** EXERCISE MATERIALS follows **

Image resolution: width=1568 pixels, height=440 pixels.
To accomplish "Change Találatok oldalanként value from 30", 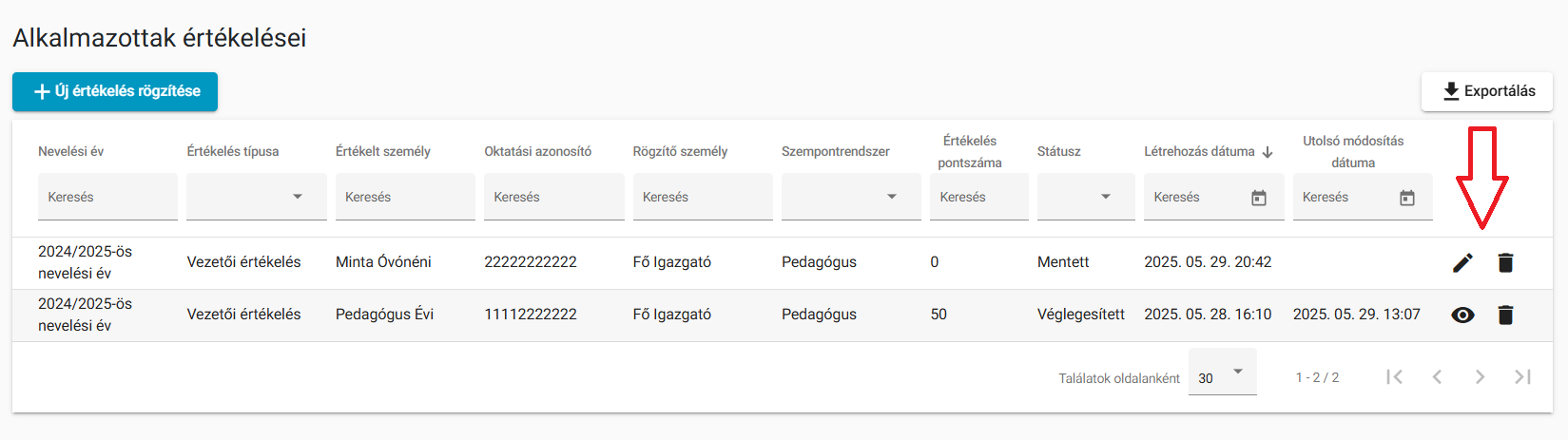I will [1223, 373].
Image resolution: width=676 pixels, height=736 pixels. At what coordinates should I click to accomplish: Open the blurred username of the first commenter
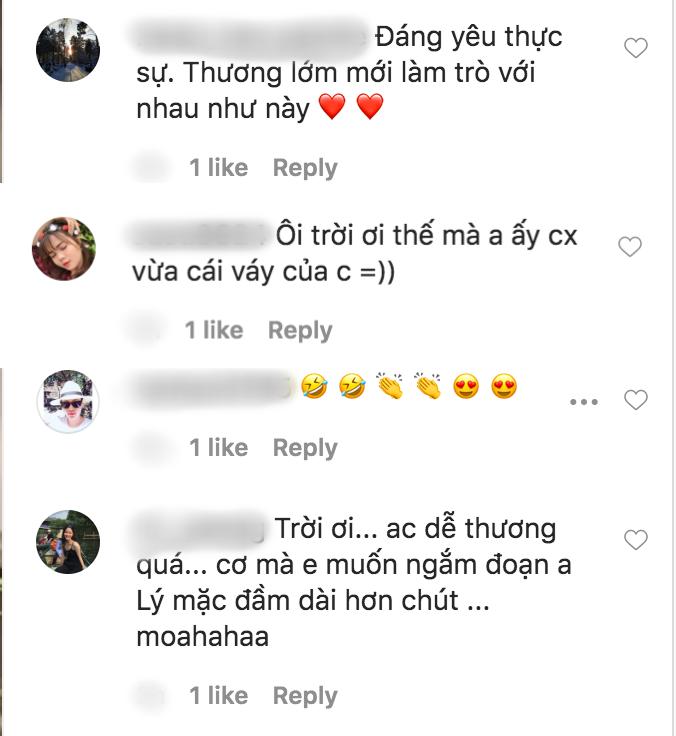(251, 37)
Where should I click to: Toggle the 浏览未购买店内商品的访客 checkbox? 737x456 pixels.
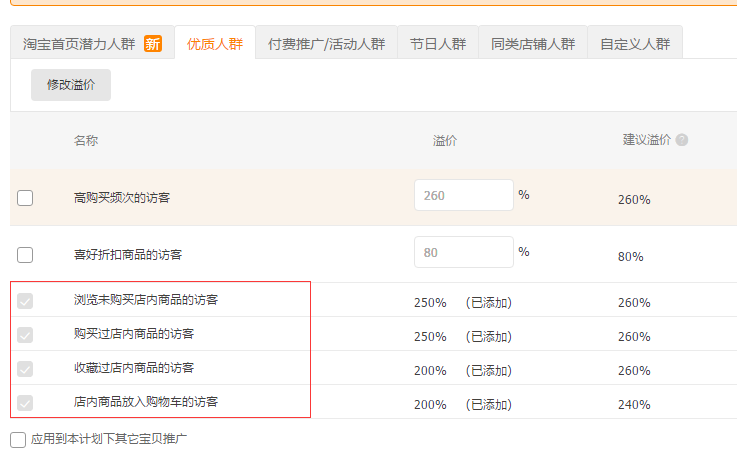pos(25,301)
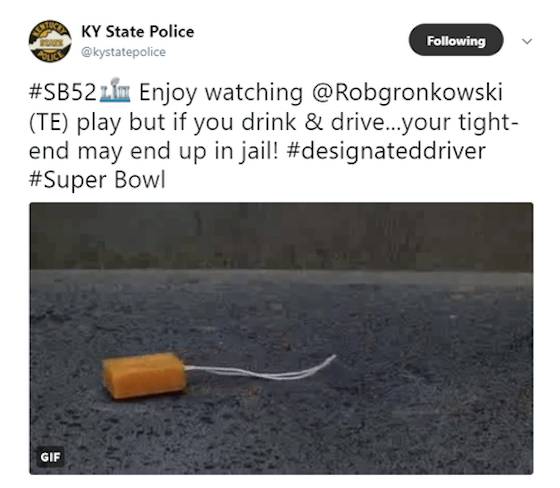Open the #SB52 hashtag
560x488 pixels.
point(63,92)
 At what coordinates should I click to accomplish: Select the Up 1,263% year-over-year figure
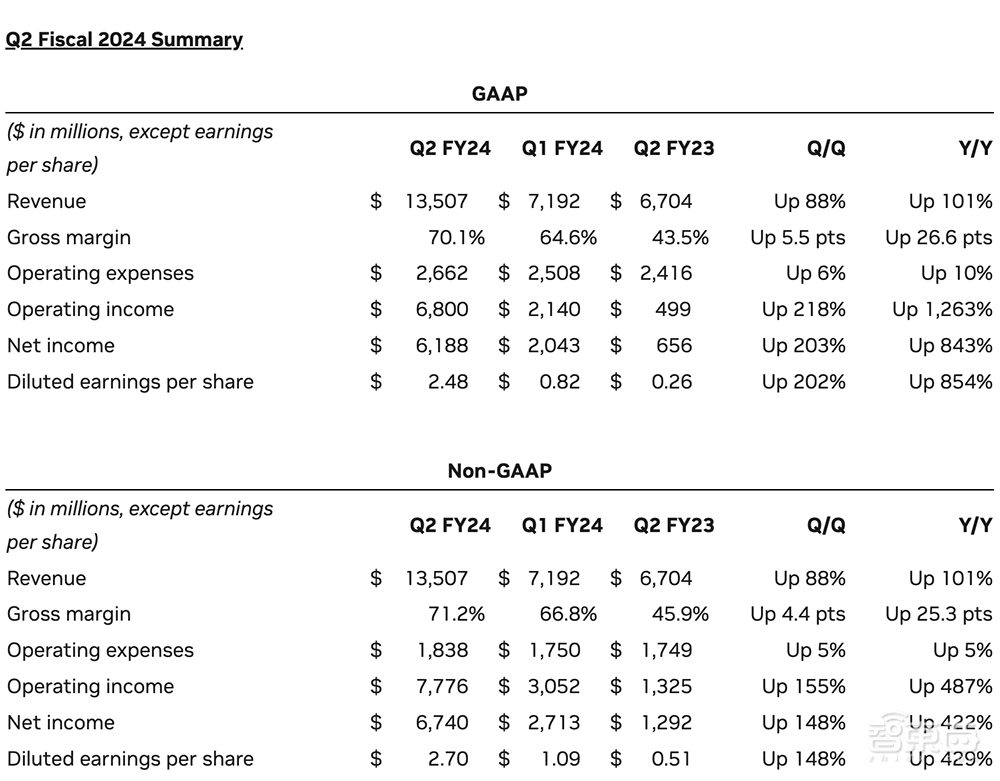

** End of EXERCISE MATERIALS **

» **WHAT IS REQUIRED**
Once the line containing "Image resolution: width=676" is found, write it out exactly along with every line after it through the end of the listing, excluding pictures.

» **SOLUTION FOR THIS TASK**
Image resolution: width=676 pixels, height=736 pixels. At what coordinates should I click to accomplish: Open the blurred username of the first commenter
(251, 37)
Where should I click to: Toggle the 浏览未购买店内商品的访客 checkbox? 737x456 pixels.
pos(25,301)
Open the #SB52 hashtag
560x488 pixels.
point(63,92)
 At what coordinates should I click to accomplish: Select the Up 1,263% year-over-year figure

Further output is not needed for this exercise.